KEMBARA TIMUR — Suasana peringatan Hari Sumpah Pemuda di Kutai Timur (Kutim) berubah menjadi panggung aspirasi rakyat. Sejak pagi, ratusan warga dari berbagai kecamatan dan latar belakang sosial turun ke jalan dalam aksi bertajuk “Masyarakat Kutai Timur Menggugat”, menuntut agar pemerintah daerah kembali berpihak kepada kepentingan publik, bukan pada segelintir elite dan proyek-proyek titipan.
Massa yang datang dari berbagai desa dan kecamatan berkumpul di simpang empat Bukit Pelangi, tepat di depan Kantor Bappeda Kutim, yang menjadi titik awal orasi. Seruan pertama yang menggema adalah tuntutan agar perencanaan dan penganggaran daerah dievaluasi, karena dinilai tidak berpihak kepada masyarakat. Dari sana, arus manusia beranjak menuju Kantor BPKAD Kutim, menyerukan desakan transparansi dalam pengelolaan anggaran. “Kami menolak proyek-proyek titipan yang tidak pernah diminta rakyat!” teriak salah satu orator di tengah tengah massa.

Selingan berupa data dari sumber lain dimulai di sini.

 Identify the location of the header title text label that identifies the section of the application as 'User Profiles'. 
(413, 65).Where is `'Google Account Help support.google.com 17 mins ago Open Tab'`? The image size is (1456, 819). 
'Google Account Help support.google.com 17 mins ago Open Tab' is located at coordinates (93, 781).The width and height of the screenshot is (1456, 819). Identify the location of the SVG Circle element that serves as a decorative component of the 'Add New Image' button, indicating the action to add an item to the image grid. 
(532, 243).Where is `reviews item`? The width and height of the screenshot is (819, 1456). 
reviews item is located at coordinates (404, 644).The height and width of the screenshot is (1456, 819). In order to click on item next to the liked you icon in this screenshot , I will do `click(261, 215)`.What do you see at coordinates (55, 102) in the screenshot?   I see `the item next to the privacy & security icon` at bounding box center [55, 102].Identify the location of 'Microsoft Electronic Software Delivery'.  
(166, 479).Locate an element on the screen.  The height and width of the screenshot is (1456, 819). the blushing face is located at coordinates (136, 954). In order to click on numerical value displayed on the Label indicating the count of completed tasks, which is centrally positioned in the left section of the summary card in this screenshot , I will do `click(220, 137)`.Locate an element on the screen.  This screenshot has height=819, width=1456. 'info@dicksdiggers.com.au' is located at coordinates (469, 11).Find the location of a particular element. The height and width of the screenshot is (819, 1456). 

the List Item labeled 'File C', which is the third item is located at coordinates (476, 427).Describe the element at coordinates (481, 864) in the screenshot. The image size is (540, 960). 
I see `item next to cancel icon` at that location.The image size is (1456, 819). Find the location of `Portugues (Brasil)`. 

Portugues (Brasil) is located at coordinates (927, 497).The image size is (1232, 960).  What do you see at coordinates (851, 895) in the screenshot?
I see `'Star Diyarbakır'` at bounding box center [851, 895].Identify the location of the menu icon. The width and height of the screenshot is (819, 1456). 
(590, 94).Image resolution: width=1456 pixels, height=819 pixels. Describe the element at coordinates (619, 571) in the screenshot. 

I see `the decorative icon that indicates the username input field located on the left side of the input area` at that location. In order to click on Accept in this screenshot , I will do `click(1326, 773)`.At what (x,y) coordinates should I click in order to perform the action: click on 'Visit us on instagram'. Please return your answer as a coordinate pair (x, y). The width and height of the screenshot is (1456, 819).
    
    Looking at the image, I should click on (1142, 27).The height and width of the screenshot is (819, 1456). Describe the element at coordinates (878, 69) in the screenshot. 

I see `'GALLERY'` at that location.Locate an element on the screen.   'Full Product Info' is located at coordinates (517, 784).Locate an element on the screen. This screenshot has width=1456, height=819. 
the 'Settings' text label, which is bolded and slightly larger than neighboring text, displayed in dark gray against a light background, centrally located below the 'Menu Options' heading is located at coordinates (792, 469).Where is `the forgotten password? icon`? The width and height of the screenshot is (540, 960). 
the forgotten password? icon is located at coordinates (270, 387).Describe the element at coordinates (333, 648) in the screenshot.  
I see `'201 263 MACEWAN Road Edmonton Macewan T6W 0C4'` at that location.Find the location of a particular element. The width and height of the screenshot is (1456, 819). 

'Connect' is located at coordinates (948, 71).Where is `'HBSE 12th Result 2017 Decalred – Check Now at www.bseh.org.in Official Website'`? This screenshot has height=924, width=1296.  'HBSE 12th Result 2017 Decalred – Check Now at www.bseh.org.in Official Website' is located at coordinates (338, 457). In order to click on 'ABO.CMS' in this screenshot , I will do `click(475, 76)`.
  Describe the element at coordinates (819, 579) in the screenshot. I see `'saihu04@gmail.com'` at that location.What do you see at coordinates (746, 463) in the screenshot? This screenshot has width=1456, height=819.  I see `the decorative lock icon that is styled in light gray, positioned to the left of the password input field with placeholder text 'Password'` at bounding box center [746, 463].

Aksi berlanjut ke Kantor DPRD Kutim. Di titik ini, perwakilan masyarakat menyampaikan dokumen resmi berisi 13 tuntutan kepada lembaga legislatif. Mereka disambut langsung oleh Ketua DPRD Kutim, Jimmi, bersama sejumlah anggota dewan dari berbagai fraksi. “Kami menyambut baik kehadiran masyarakat hari ini. Semua aspirasi sudah kami dengar dan kami sepakati untuk diperjuangkan. Kita ingin pembangunan Kutai Timur berjalan adil dan merata,” ujar Jimmi, disambut sorak dan teriakan amin dari barisan massa di halaman gedung dewan.

Rombongan kemudian melanjutkan perjalanan menuju Kantor Bupati Kutim, tempat orasi puncak dilangsungkan. Di lokasi itu, Bupati Kutim Ardiansyah Sulaiman, bersama Wakil Bupati H. Mahyunadi, hadir langsung menerima dokumen tuntutan rakyat. Ardiansyah menyatakan komitmennya untuk segera melakukan evaluasi terhadap jajaran birokrasi dan tata kelola anggaran daerah. “Ini komitmen buat saya untuk melakukan evaluasi. Bulan ini juga sudah ada evaluasi yang saya lakukan, sampai nanti Bulan November, ya paling tidak,” ujarnya, disambut tepuk tangan panjang para demonstran.
Wakil Bupati Mahyunadi pun memberikan pernyataan yang tak kalah tegas. Ia menyebut bahwa banyak keluhan masyarakat sejatinya juga menjadi keresahan dirinya sebagai bagian dari pemerintah daerah. “Apa yang bapak-bapak keluhkan, sama dengan yang saya keluhkan. Bahkan, saya mendengar ada anggaran provinsi yang dibawa keluar Kutim karena dianggap tidak aman di sini. Ini ironis. Tapi saya berterima kasih, karena suara rakyat hari ini jadi pegangan moral bagi kami,” katanya.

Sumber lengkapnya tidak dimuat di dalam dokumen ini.